Broccoli, spinach, kale or carrots — veggies are well-known for being good for your health and efficiency. Especially vegetarians have special dietary needs. Vegetarians doing sports need even more nutrients. Long distance runners tend to sweat a lot due to their physical efforts.
They need veggies that contain a plenty of minerals and vitamins, which keep their bones, muscles and cardiovascular system healthy. Only a well-fed body can run distances from 1.9 mi to 26,21 mi or even longer. But which veggies are the healthiest ones and most nutrient dense? This article takes a look at 7 of the best vegetables for a vegetarian and their proven health benefits.
This leafy green is one of the healthiest vegetables around. It's packed with vitamins K and A. Moreover, Spinach is a great deal of antioxidants. Those are great if somebody wants to reduce the risk of chronic disease. Antioxidants also support the immune system and minimizes the risk of cancer. Aditionally spinach contains magnesium, calcium and iron, which support the immune system, skin and bones. All in all it's a great nutrient source for a runner or a vegetarian.
Carrots are packed with vitamins A, K and C, antioxidants and potassium. The most powerful antioxidant is beta-carotene, which gives carrots their orange color. It can help in cancer prevention. Carrots also contain Alpha-carotene and lycopene. Those antioxidants are very powerful and free-radical fighting. The nutrients in carrots have proven their benefits in eye-health, supporting the immune system and preventing cancer.
Kale is rich in different vitamins, fiber and minerals. It's one of most underestimatet and best vegetables. It's a source of vitamins A, K, C, B, calcium, copper and potassium. Vitamin K is important for cardiovascular and bone health. It can prevent heart disease and increases the bone density.
The high amount of vitamin C and antioxidants reduces inflammations and supports the immune system. Vegetarians that consume kale regularly can decrease their LDL cholesterol, blood sugar levels and lower the blood pressure. The B vitamins are crucial for a healthy energy metabolism and indispensable for vegetarian runners.
Broccoli contains vitamins A, B, C, E, K and minerals like sulfur, calcium, potassium, magnesium and sodium. It contains a very high concentration of vitamin C and it's a great source of natural fiber. Natural fiber promotes gut health and keeps you satiated and full, what's great if you're on a diet. The natural flavonoids in broccoli can improve eye health and reduce inflammation. The vitamins and minerals are important for strong bones and muscles, a healthy skin and digestion.
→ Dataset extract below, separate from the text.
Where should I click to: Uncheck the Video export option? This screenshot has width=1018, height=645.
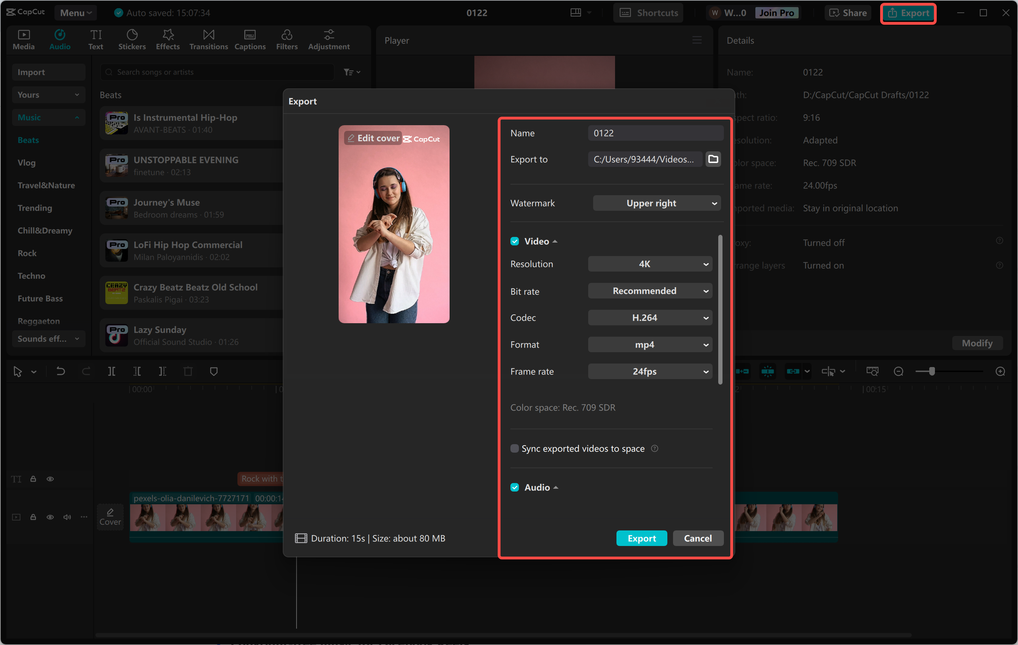coord(514,241)
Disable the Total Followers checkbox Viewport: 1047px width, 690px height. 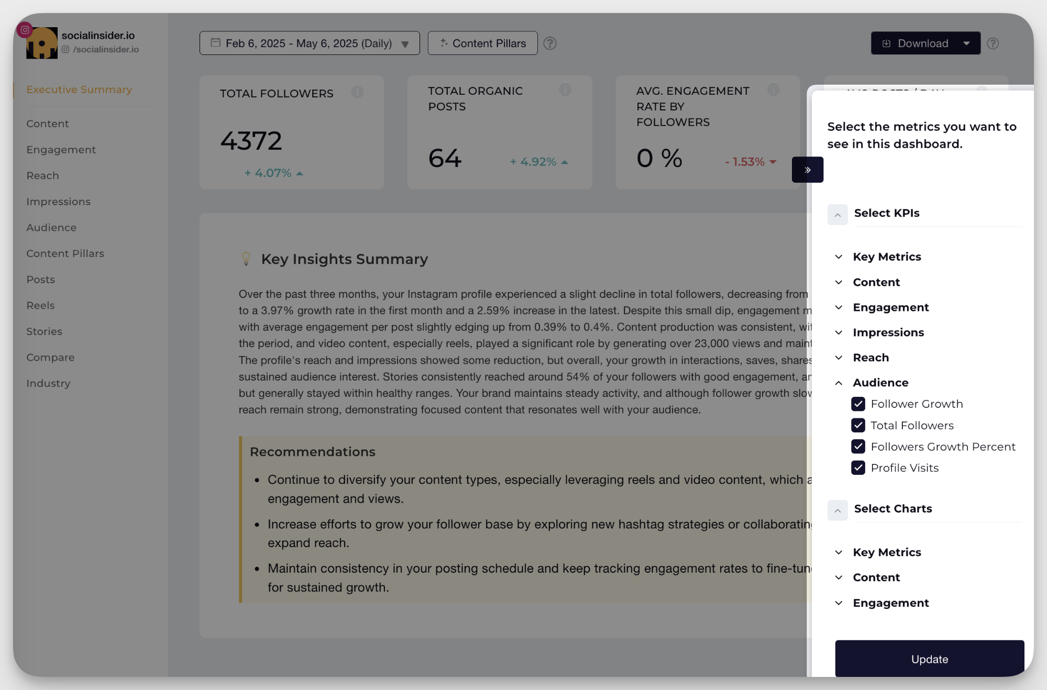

Brussels sprouts are a member of the cruciferous family of vegetables. They contain vitamins A, C, K, Manganese, Potassium and folate. Moreover, they are a good source of omega-3 fatty acids. They can increase cardiovascular health and are thereby helpful for a better performance in running. The little green balls also contain kaempferol, an antioxidant that's good for eye health and reduced inflammations. It's not a suprise that Brussels Sprouts are one of the best vegetables for a vegetarian.
Celery is a great vegetable for a vegetarian although it gets not as much attention as other greens like broccoli or kale. Celery is really healthy and contains vitamins A, K, C and minerals like folate and potassium. It's also packed with different antioxidants and flavonoids. Its nutrients promote the immune system, cardiovascular health and reduce inflammations all over the body. The high content of fiber is beneficial for gut health and a proper digestion.
Asparagus is an impressive source of fiber and vitamins A, B and C. It's also a known for its high content of potassium, folate, phosphorus, iron, zinc and antioxidants. The micronutrients are great for pregnant women, especially the folate. His fiber supports gut health and digestion. The included antioxidants help the body to get rid of toxins and support the immune system. It can improve bone health as well as cell growth.